発売後に日本語化が可能かどうか調べてみて、XNB形式のファイルの変換が必要そうなので諦めていたのですが、リノールさんが修正したプログラムによりXNBファイルの変換が可能となり、非公式日本語化も可能となりました。
上記ページに書かれているとおり、セリフデータの抽出がまだということだったので、私の方でセリフデータの抽出プログラムを作成してみました。
ちなみにこのゲームは下記ページに書かれているとおり、開発者により日本語ローカライズが計画されています。なので、この有志翻訳は公式版が発売されるまで我慢できない人向けのものとなります。あの「Starbound」や「Stardew Valley」でさえ、公式日本語版の発売までにかなりの時間が掛かっているので、Owlboyも早く日本語で遊びたければ有志翻訳に参加しましょう。
日本語化作業所の紹介
というわけで有志日本語化作業のために、Owlboyのセリフデータを抽出し下記スプレッドシートにまとめました。
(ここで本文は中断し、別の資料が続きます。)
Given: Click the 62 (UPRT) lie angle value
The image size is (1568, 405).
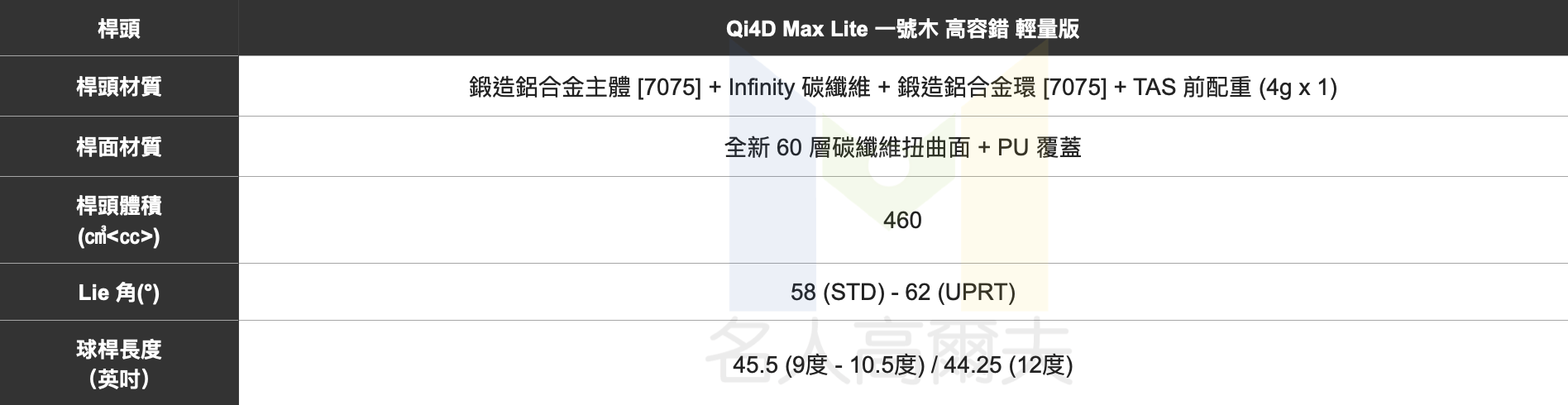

もとのゲームデータがかなり複雑なため、抽出漏れがあるかもしれません。またメニューなどのセリフ以外の部分の日本語化方法については調査中です。
日本語化方法については、上記スプレッドシートに書かれているとおりです。
Owlboyの日本語化について
Owlboyの日本語化について、私が理解している範囲でまとめておきます。自分用のメモです。
OwlboyのゲームデータはXNB形式で保存されています。これはMicrosoftの「XNA Game Studio」というゲーム開発環境用のファイル形式のようです。この開発環境を採用しているゲームとしては「Terraria」や「Stardew Valley」があるようです。
XNBはバイナリ形式であり、そのままでは編集できません。テキスト形式に変換する必要があります。Terraria用の変換ツールは公開されていますが、そのままではOwlboyのデータを変換することはできません。このツールをOwlboyに対応させたのが、前述のリノールさんです。
このツールによりXNBファイルを編集可能なYAML形式に変換することができるので、その中身のセリフデータを翻訳して変換し直せば、日本語化が可能となります。しかしゲームデータのファイル数は1,000を越え、そこに5,000を越えるセリフがちりばめられているので、翻訳するには労力がかかり、また分担して翻訳するのが困難です。
そこで私が、このゲームデータのファイルを読み込んでセリフデータを抜き出して一つのファイルにまとめるプログラムと、翻訳したデータのファイルを利用してゲームデータを書き換えるプログラムを作成しました。
他のゲームの翻訳作業のために作成したプログラムを流用するために、ファイルはXML形式で出力し、これをEXCELで開いてGoogle スプレッドシートにコピペしています。Google スプレッドシートからXMLファイルへの変換は、Google Apps Scriptを使用しています。
まとめると、下記のような感じです。
- XNBファイルを変換ツールでYAMLファイルに変換
- YAMLファイルからセリフデータを自作プログラムで抽出し、XMLファイルに出力
- XMLファイルをEXCELで開き、データをGoogle スプレッドシートへコピー
- Google スプレッドシート上で翻訳
- Google Apps Scriptで翻訳データをXMLファイルに変換
- XMLファイルのデータを元に、自作プログラムでYAMLファイルを書き換え
- YAMLファイルを変換ツールでXNBファイルに変換
- ゲームデータを上書き
もっとプログラミングスキルがあればもっと自動化できるはずですけど、今の私にはこれが限界です。
おわりに
上の文章を見るとなんだかすごいことをしてるっぽく見えますけれど、実際やってるのは単純なファイル入出力です。
ネット上のサンプルコードをちょっと変えれば実現できる範囲です。たぶん。